New York, 20 lug. (Apcom) – Guai infiniti per la Bp negli Stati
Uniti. La multinazionale ha avuto l’ok dal governo per proseguire ancora qualche ora con il test del ‘maxitappo’ che dalla settimana scorsa ha arrestato la fuoriuscita di petrolio nel golfo del Messico, nonostante le preoccupazioni per una nuova presunta fuga di idrocarburi vicino al pozzo. Ma c’è di più, in serata la Casa Bianca ha dichiarato che il pozzo sottomarino della British Petroleum nel Golfo del Messico presenta ancora delle perdite parte superiore, malgrado il tappo. E per il portavoce Robert Gibbs esiste anche un ulteriore trasudamento dal fondo marino a circa tre chilometri di distanza.
Come se non bastasse la marea nera, un gruppo di senatori americani ora vuole parlare con il Primo Ministro britannico David Cameron che sarà in visita domani a Washington del legame tra British Petroleum e la liberazione del terrorista libico Abdelbaset Megrahi. I senatori si sono detti “disgustati dal venire a sapere da parte di un responsabile di Bp che la società ha effettivamente fatto pressione sul precedente governo” inglese per facilitare la liberazione di Megrahi. Il sospetto è che le pressione di Bp siano state motivate dalla prospettiva di contratti petroliferi con la Libia.
La liberazione del libico condannato per l’attentato di Lockerbie è stata definita da Cameron “un errore totale ed assoluto”.

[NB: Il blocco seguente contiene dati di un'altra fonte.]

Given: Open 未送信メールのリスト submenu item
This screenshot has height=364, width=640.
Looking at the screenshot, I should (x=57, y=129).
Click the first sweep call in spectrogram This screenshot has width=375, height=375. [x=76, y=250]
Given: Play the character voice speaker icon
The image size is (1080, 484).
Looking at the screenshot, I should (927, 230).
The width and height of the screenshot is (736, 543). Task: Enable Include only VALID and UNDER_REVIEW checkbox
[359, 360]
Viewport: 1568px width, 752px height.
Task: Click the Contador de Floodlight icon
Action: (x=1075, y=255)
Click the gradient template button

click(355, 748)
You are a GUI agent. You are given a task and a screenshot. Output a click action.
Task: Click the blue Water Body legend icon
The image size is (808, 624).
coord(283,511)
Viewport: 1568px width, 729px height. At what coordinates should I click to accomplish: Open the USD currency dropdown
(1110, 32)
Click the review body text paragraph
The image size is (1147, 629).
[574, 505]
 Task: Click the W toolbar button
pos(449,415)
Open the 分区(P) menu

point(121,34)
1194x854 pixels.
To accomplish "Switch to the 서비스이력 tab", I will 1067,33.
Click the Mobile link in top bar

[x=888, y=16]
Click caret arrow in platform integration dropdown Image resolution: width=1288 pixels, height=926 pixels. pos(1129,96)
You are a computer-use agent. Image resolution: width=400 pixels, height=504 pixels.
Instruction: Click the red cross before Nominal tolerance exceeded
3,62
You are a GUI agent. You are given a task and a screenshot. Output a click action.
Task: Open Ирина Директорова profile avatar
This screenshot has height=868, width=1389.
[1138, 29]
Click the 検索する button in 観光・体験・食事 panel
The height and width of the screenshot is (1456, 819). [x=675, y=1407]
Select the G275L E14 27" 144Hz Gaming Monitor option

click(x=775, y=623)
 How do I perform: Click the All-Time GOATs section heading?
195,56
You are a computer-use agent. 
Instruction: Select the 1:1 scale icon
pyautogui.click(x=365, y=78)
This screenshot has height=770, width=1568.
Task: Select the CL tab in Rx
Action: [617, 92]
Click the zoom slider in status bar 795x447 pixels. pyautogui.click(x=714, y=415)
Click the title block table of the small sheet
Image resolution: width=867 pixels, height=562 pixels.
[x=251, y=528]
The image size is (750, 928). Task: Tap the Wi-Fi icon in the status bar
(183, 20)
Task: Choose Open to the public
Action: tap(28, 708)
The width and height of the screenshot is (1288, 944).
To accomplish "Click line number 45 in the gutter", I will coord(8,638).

Dopo l’esplosione della piattaforma Deepwater Horizon, e una lunga serie di falliti tentativi di contenimento del greggio, il titolo Bp ha perso il 52% in 50 giorni sul New York Stock Exchange. Il valore di un’azione è passato dai 60,57 dollari del 20 aprile ai 29,29 dollari del 9 giugno, il più basso dall’agosto 1996.